Kreis Olpe/Berlin. Seit dem 15. Januar gilt man hierzulande nach überstandener Corona-Infektion nicht mehr sechs Monate lang als genesen, sondern nur noch drei. Nicht so im Deutschen Bundestag. Dort gelten weiterhin sechs Monate. Mehreren Medienberichten zufolge sorgt nun diese Ungleichbehandlung bei den Bürgern für Verwunderung und Empörung. LokalPlus hat die Bundestagstagesabgeordneten des Kreises Olpe und den Europaabgeordneten Peter Liese gefragt, was sie von der „Extrawurst“ halten und ob sie den deutschen Sonderweg für richtig halten.


Denn: Deutschland ist das einzige Land in der Europäischen Union, in dem der Genesenenstatus drei Monate gilt. Auch pikant: Deutschland hatte erst im Rahmen einer EU-Abstimmung dafür votiert, dass vormals Erkrankte den Status bei Reisen innerhalb der EU für 180 Tage inne haben.

Laut dem Magazin „Business Insider“ habe man beim Bundesgesundheitsministerium nichts von der EU-Entscheidung gewusst. Ein Sprecher der EU-Kommission erklärte jedoch: „Das Mindeste, was wir alle erwarten können, ist, dass die Mitgliedsstaaten diese Empfehlung auch umsetzen“. Wie positionieren sich nun also die heimischen Abgeordneten zur derzeitigen Lage?

Nezahat Baradari, SPD

Beim deutschen Sonderweg einer Verkürzung der Genesenenzeit bezog sich Nezahat Baradari auf das RKI. Es gebe wissenschaftliche Ergebnisse, dass die Antikörperspiegel bereits nach drei Monaten abnehmen.
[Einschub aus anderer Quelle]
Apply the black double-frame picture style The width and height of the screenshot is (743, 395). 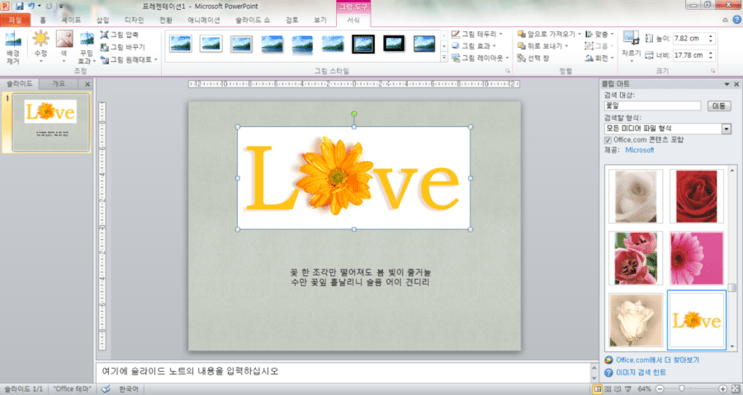pyautogui.click(x=363, y=44)
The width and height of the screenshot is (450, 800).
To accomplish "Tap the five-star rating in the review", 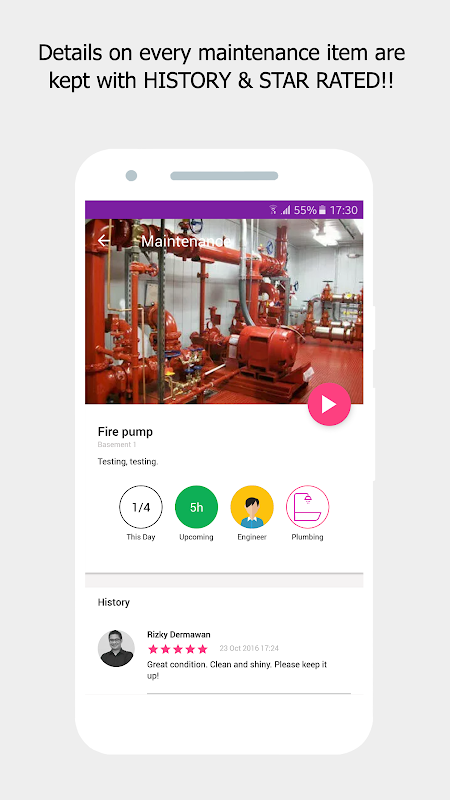I will [x=178, y=649].
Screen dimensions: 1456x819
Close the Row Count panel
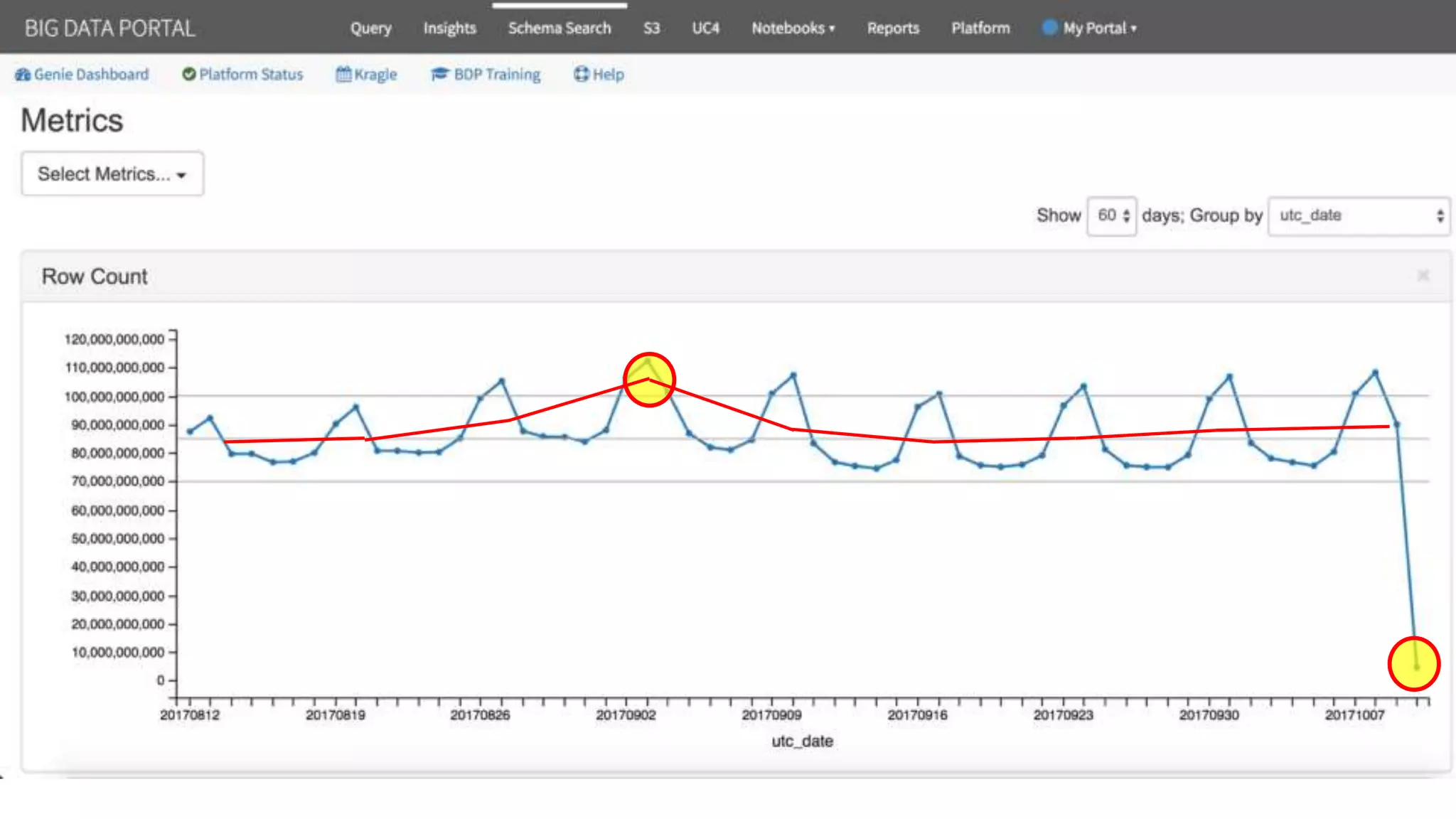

Aus Sicherheitsgründen empfiehlt es sich daher, nicht abzuwarten, bis die Antikörperspiegel rapide abnehmen und kaum noch Schutz bieten.

Die Kinderärztin halte die Verkürzung des Genesenenstatus für sinnvoll. Denn um weiterhin möglichst sicher vor einer schweren Corona-Infektion zu sein, sollte nicht abgewartet werden, bis der Antikörperspiegel so sehr fällt, dass vor dem Coronavirus kaum Schutz gegeben ist. Daher sei jede einzelne Impfung, aber insbesondere die Boosterimpfung nach 90 Tagen wichtig und richtig.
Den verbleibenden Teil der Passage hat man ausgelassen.